Travail à faire |
• A. Recopiez fidèlement le passage du texte sur les combats autour de Borodino qui va de « L'artillerie d'Eugène continue » à « les rangs russes. ».
• B. Dans le texte sur les combats autour de Borodino, relevez toutes les personnes dont le nom est directement précédé du titre « général ».
• C. Prolongez le texte sur les combats autour de Borodino en reprenant après sa dernière phrase.

Texte source |

______

Les cuirassiers saxons de Latour-Maubourg attaquent les cuirassiers russes. La redoute Raevsky se trouve à droite, dans la fumée. À l'arrière-plan, on distingue l'église de Borodino.
Pendant ce temps, Eugène de Beauharnais pénètre dans Borodino après de durs combats contre la Garde russe, et progresse vers la redoute principale. Cependant ses troupes perdent leur cohésion, et Eugène doit reculer sous les contre-attaques russes. Le général Delzons se place alors devant Borodino pour protéger le village. Au même moment, la division Morand progresse au nord de Semionovskoïe, tandis que les forces d'Eugène franchissent la Kalatcha en direction du Sud. Eugène déploie alors une partie de son artillerie, et commence à faire refluer les Russes derrière la redoute. Appuyés par l'artillerie d'Eugène, les divisions Morand et Broussier progressent et prennent le contrôle de la redoute. Barclay lui-même doit rallier le régiment Paskévitch en déroute. Koutouzov ordonne alors au général Iermolov de reprendre la redoute ; disposant de trois batteries d'artillerie, ce dernier ouvre le feu contre la redoute tandis que deux régiments de la garde russe chargent la position. La redoute repasse alors aux mains des Russes.
L'artillerie d'Eugène continue à pilonner les Russes alors qu'au même moment, Ney et Davout canonnent les hauteurs de Semionovskoïe. Barclay envoie des renforts à Miloradovitch, qui défend la redoute tandis qu'au plus fort de la bataille, les subordonnés de Koutouzov prennent toutes les décisions pour lui : selon les écrits du colonel Clausewitz, le général russe semble être « en transe ». Avec la mort du général Koutaïsov, qui commandait l'artillerie russe, une partie des canons, situées à l'arrière des lignes russes, sont inutilisés, tandis que l'artillerie française fait des ravages dans les rangs russes.

______

Données fournies |
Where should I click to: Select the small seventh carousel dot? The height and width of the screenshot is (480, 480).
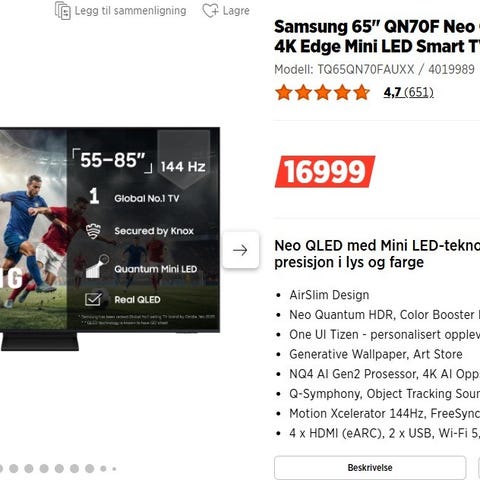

______

Réponses attendues |
• A.
L'artillerie d'Eugène continue à pilonner les Russes alors qu'au même moment, Ney et Davout canonnent les hauteurs de Semionovskoïe. Barclay envoie des renforts à Miloradovitch, qui défend la redoute tandis qu'au plus fort de la bataille, les subordonnés de Koutouzov prennent toutes les décisions pour lui : selon les écrits du colonel Clausewitz, le général russe semble être « en transe ». Avec la mort du général Koutaïsov, qui commandait l'artillerie russe, une partie des canons, situées à l'arrière des lignes russes, sont inutilisés, tandis que l'artillerie française fait des ravages dans les rangs russes.

• B. Delzons, Iermolov, Koutaïsov

• C.
À 14 heures, Napoléon ordonne un nouvel assaut contre la redoute. Les divisions Broussier, Morand, et Gérard doivent charger la redoute, appuyés par la cavalerie légère de Chastel à droite et par le second corps de cavalerie de réserve à gauche. Le général Caulaincourt ordonne aux cuirassiers de Wathier de mener l'attaque contre la redoute. Observant les préparatifs français, Barclay déplace alors ses troupes pour renforcer la position, mais elles sont canonnées par l'artillerie française. Caulaincourt mène personnellement la charge et parvient à enlever la redoute, mais il est tué par un boulet. La charge de Caulaincourt fait refluer la cavalerie russe qui tente de s'opposer à elle, tandis que la gauche, où Bagration a été mortellement blessé, et le centre russe, sévèrement mis à mal, donnent des signes de faiblesse. À ce moment, Murat, Davout et Ney pressent l'empereur, qui dispose de la garde impériale en réserve, de l'engager pour porter l'estocade finale à l'armée russe, mais celui-ci refuse.
Fin de la bataille.
Barclay demande alors à Koutouzov de nouvelles instructions, mais ce dernier se trouve sur la route de Moscou, entouré de jeunes nobles et leur promettant de chasser Napoléon. Toutefois, le général russe se doute bien que son armée est trop diminuée pour combattre les Français. Les Russes se retirent alors sur la ligne de crête située plus à l'est. Napoléon estime que la bataille reprendra le lendemain matin, mais Koutouzov, après avoir entendu l'avis de ses généraux, ordonne la retraite vers Moscou. La route de la capitale russe est ouverte à la Grande Armée.
Pertes.
Les pertes sont très élevées dans les deux camps.
La Grande Armée perd environ 30 000 hommes : selon P. Denniee, inspecteur aux revues de la Grande Armée, il y aurait eu 6 562 morts, dont 269 officiers, et 21 450 blessés2. En revanche, selon l'historien Aristide Martinien, les Français perdent au total 1 928 officiers morts ou blessés, incluant 49 généraux.
Les Russes perdent environ 44 000 hommes, morts ou blessés, dont 211 officiers morts et 1 180 blessés. 24 généraux russes furent blessés ou tués, dont Bagration qui meurt de ses blessures le 24 septembre et Toutchkov4.
Du côté français, le manque de ravitaillement, suite à l'allongement des lignes d'approvisionnement, pour les soldats valides fait que certains blessés meurent de faim ou de négligences dans les jours qui suivent la bataille.
Conséquences.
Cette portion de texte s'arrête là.